┏━━
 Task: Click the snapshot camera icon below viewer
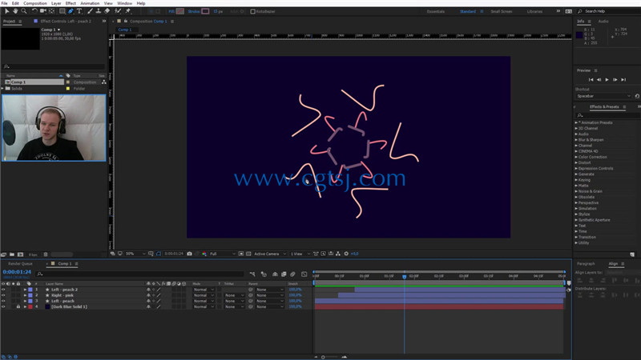[189, 254]
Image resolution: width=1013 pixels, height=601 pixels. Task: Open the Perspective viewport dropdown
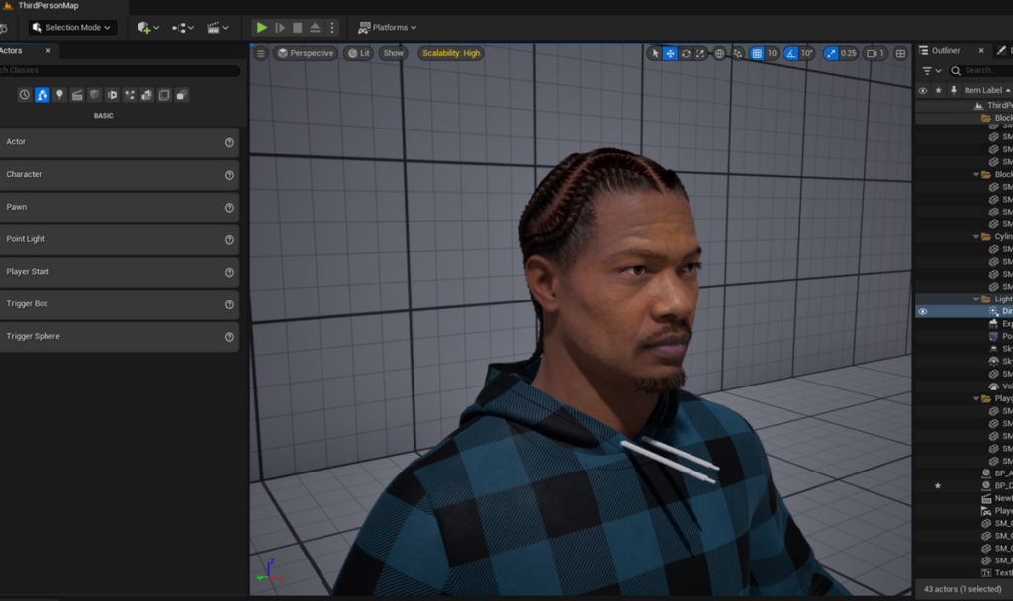pyautogui.click(x=306, y=53)
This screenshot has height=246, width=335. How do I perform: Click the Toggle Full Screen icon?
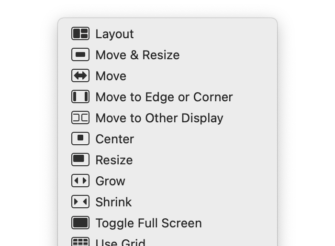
┗━━
● **PROBLEM TO SOLVE**: Output every entry verbatim. Pictures do not belong in the copy.

● **SOLUTION TO THIS EXERCISE**:
 Task: Click the snapshot camera icon below viewer
[189, 254]
Image resolution: width=1013 pixels, height=601 pixels. Task: Open the Perspective viewport dropdown
pyautogui.click(x=306, y=53)
This screenshot has height=246, width=335. How do I perform: Click the Toggle Full Screen icon?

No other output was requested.